The owners of William Hill, Skybet, Ladbrokes Coral, Paddy Power Betfair and Bet365 have all agreed to the move, increasing their contributions to £60m. The five companies, which together make up around half of the UK’s commercial gambling industry, have also said they will cumulatively spend £100m specifically on treatment over the next four years.

Peter Jackson, chief executive of Flutter Entertainment— owner of Paddy Power Betfair—said on behalf of the five companies that the move marked “an unprecedented level of commitment and collaboration by the leading companies in the British betting and gaming sector to address gambling related harm.”

The move comes after recent criticism over how little the gambling industry contributes to the prevention of problem gambling. In May it was revealed that gambling firms failed to hit the £10m target in voluntary donations to GambleAware, the UK’s leading gambling charity, despite the industry generating profits of around £14.5bn in 2018. Some operators were found to have donated less than £5 as their yearly contribution.

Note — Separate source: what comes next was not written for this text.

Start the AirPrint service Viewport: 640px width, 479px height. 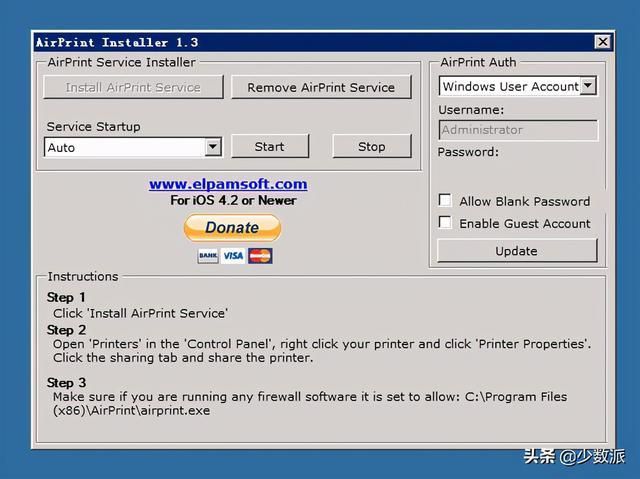tap(270, 146)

Tom Watson, the deputy Labour leader, said that the five companies “have shown leadership that is sorely lacking in some parts of the industry”. However, he added that the small donations by other firms were “completely unacceptable and deliberately insulting to those leading players”.

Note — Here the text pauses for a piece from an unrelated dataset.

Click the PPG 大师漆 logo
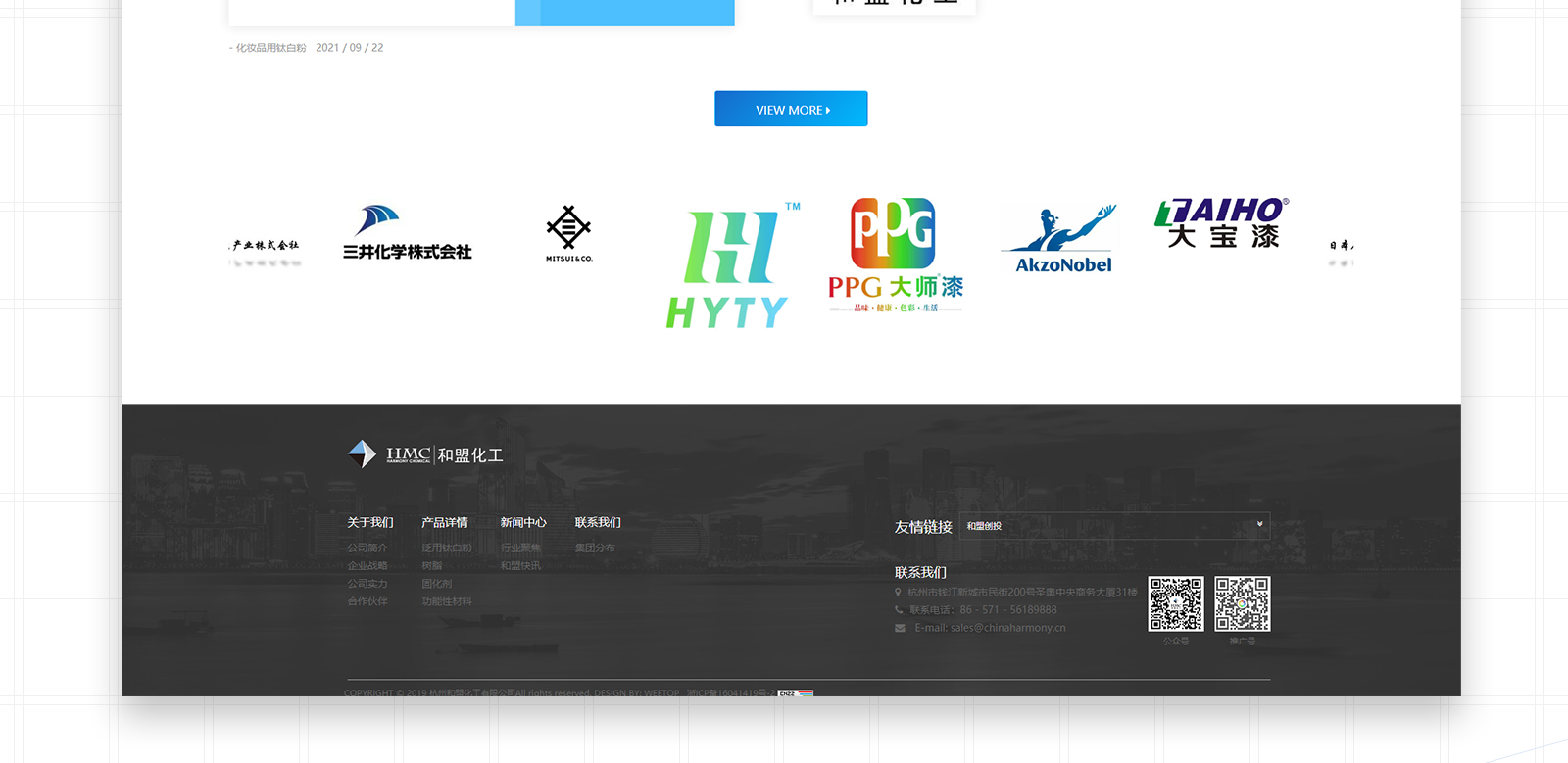 895,255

Watson, who reaffirmed his stance that a mandatory levy should be introduced, also said that “[despite the change] we will still have inadequate regulation and a gambling act that is outdated and not fit for the digital age”.

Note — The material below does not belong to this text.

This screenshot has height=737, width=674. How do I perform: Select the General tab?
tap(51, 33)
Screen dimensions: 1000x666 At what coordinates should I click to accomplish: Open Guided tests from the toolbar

Jeremy Wright, Secretary of State for Digital, Culture, Media and Sport, commented that the government will “monitor closely the progress of these new measures”. Wright also said that he understood the argument for a mandatory levy and stated that “the government will not hesitate to take further action to protect people from gambling-related harm.”

The call for a mandatory levy and other proposed gambling regulation is believed to be a key motivation behind the voluntary increase. Simon Stevems, NHS England chief executive, has also recently warned gambling operators that a tax could be introduced to fund treatment.

When the BBC initially reported plans for the voluntary increase last month, a source said that: “The industry is on a precipice – if we don’t get ahead of this, we will end up where the alcohol industry was 10 years ago and tobacco 30 years ago. The fear is that we face a ban on touchline advertising or football shirt sponsorship.”

In addition to criticism for its low contributions, the industry came under heavy scrutiny for its resistance to the government’s attempts to reduce the bet limits of fixed odds betting terminals, which were eventually reduced from £100 to £2.

Failure to prevent problem gamblers and minors accessing services have also contributed to the industry’s poor public image and resulted in the UK Gambling Commission introducing new identity verification measures.

Marc Etches, chief executive of GambleAware, welcomed the voluntary increase, telling the BBC that “it’s essential there is sufficient funding to provide for treatment and support for both problem gamblers and for those who are ‘at risk’ – particularly the young and vulnerable.”

“It is vital that we work closely with the commission, government and other organisations to ensure that operators continue to focus on making gambling products safer, and that treatment and support is properly funded”, Etches added.

Jeremy Wright has said that the government will “encourage the wider industry to step up”, though it remains to be seen whether other gambling operators will follow suit and raise their contributions.